The MX Book of New Sherlock Holmes Stories Part V: Christmas Adventures edited by David Marcum

My thanks go out to Steve and Timi at MX Publishing for my copy of this book. Long may Sherlock Holmes and Undershaw House live and prosper!

Volume V of this amazing series contains thirty-one short works of Holmes fiction. Giving a line or two to each would take up more lines of review than the average reader would be willing to peruse. Overall, the book is awesome! The major reason I am now in possession of Volume VI is a statement to the quality of the stories in this series! All are gems of value; like all gems, some worth more than others.

For me there were two entries I simply could not read. This is not a stain on the authors’ reputation, but my own taste. I find it nigh impossible to read plays. I would love to see them performed or listen to the radio play, but I just cannot read them…
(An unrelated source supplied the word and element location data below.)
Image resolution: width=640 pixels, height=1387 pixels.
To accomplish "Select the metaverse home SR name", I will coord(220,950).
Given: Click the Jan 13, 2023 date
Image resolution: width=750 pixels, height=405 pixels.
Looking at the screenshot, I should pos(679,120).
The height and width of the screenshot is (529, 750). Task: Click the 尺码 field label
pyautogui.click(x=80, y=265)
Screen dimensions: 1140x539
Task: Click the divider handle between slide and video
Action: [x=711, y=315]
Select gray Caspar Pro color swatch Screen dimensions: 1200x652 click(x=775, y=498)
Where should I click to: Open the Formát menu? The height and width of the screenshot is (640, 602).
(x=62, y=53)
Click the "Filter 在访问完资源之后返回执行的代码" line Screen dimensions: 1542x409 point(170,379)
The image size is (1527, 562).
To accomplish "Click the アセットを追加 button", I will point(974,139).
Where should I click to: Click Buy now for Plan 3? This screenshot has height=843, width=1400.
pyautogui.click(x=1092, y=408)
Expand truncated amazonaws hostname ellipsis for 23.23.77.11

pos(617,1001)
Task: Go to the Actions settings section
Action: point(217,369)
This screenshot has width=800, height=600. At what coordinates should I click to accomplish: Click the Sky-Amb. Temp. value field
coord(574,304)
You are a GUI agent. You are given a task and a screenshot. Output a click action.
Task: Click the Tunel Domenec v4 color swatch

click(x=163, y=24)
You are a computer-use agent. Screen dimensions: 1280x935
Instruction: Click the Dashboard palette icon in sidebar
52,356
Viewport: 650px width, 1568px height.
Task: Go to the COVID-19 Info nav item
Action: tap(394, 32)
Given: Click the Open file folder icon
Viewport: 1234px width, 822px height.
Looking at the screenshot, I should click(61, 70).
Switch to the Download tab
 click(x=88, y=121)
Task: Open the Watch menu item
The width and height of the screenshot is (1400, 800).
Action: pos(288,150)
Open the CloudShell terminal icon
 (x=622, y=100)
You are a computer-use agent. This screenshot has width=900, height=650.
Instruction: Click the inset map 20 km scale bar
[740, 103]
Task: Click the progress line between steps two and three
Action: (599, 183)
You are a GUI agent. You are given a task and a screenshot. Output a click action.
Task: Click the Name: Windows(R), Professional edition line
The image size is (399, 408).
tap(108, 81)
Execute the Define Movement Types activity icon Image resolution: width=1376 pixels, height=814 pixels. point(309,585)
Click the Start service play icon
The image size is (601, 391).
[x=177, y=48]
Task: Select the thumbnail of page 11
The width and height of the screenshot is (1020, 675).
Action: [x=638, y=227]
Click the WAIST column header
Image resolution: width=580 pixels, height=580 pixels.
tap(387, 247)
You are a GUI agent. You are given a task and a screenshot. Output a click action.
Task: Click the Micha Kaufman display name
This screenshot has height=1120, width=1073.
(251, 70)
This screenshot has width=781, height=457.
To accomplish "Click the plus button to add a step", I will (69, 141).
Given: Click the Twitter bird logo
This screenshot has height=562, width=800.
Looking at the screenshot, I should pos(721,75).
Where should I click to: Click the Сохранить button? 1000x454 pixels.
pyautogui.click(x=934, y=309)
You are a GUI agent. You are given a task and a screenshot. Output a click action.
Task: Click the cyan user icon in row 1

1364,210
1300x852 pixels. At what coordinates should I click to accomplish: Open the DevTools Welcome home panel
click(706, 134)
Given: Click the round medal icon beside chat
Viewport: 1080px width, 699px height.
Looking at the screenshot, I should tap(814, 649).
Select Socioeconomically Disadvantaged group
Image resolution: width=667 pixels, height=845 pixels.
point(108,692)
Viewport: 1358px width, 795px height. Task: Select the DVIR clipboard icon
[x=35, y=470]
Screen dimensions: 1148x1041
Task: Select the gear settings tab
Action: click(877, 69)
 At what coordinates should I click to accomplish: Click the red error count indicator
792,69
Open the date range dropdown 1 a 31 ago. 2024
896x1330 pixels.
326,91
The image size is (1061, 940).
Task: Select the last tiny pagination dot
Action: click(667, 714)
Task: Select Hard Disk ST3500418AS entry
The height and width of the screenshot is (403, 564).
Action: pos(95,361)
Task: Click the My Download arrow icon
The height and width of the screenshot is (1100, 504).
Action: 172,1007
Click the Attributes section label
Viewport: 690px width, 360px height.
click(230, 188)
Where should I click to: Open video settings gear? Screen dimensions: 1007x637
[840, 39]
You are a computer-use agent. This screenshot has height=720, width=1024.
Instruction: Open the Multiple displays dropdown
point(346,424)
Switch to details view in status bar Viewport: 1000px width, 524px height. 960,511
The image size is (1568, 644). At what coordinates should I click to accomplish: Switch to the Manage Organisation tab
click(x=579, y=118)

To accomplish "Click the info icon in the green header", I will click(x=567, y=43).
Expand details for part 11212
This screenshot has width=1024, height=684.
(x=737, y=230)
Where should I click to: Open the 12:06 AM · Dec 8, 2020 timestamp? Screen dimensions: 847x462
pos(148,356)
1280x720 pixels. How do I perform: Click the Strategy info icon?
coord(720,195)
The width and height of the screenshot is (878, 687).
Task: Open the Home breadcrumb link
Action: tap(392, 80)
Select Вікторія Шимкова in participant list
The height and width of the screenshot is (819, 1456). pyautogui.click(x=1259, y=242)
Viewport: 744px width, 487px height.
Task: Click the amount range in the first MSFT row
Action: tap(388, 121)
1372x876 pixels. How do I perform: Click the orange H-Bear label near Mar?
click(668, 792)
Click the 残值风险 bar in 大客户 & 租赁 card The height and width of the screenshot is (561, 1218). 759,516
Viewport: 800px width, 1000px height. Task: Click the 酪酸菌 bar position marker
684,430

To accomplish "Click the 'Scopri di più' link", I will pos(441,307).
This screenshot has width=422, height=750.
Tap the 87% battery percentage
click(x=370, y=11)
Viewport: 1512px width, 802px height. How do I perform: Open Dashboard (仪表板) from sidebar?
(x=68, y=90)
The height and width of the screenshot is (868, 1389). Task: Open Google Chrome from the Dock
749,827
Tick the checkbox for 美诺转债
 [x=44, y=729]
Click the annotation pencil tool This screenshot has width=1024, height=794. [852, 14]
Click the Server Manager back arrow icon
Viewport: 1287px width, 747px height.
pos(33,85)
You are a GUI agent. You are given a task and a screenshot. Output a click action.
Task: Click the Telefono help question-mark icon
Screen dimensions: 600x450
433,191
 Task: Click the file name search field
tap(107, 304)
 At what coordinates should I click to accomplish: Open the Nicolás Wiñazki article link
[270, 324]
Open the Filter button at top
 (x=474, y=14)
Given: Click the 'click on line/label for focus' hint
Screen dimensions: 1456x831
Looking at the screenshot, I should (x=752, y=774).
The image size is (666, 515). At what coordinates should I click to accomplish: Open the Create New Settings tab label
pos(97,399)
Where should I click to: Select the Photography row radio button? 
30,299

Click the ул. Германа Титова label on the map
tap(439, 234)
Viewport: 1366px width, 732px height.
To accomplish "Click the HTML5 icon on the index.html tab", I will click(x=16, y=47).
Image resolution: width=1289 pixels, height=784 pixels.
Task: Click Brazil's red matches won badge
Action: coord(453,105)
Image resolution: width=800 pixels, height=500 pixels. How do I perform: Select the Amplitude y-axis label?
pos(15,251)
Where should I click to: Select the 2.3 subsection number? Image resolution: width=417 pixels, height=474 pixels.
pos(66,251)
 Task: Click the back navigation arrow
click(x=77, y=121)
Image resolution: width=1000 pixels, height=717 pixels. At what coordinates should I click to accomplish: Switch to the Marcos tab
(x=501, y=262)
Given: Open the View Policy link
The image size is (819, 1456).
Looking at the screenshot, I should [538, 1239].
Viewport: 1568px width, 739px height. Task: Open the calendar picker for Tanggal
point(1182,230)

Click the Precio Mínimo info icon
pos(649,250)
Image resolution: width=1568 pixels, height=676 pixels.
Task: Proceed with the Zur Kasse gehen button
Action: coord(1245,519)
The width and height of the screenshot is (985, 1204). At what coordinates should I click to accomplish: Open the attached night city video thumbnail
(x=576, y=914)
I especially enjoyed “A Perpetrator in a Pear Tree” by Roger Riccard and it gets my vote for “Best in Book!” A man is killed in a locked room. The solving of this seemingly impossible crime and the method of dispatching the victim totally fit into the theme of this book! Hats off to the author!

Readers of this series will be glad to see familiar authors returning for another story. Dennis O Smith, Amy Thomas, Derrick Belanger, David Marcum, Molly Carr, Hugh Aston, and Peter K Andersson are known for their ability to channel the spirit of Sir Arthur Conan Doyle. They join a flock of new writers to bring the reader into Christmas no matter what day it actually is!

I am truly sorry, Peter K Andersson, but your story “The Adventure of the Improbable Intruder” was “Worst in Book” for me. The story felt a bit unfinished somehow. It just didn’t work for me.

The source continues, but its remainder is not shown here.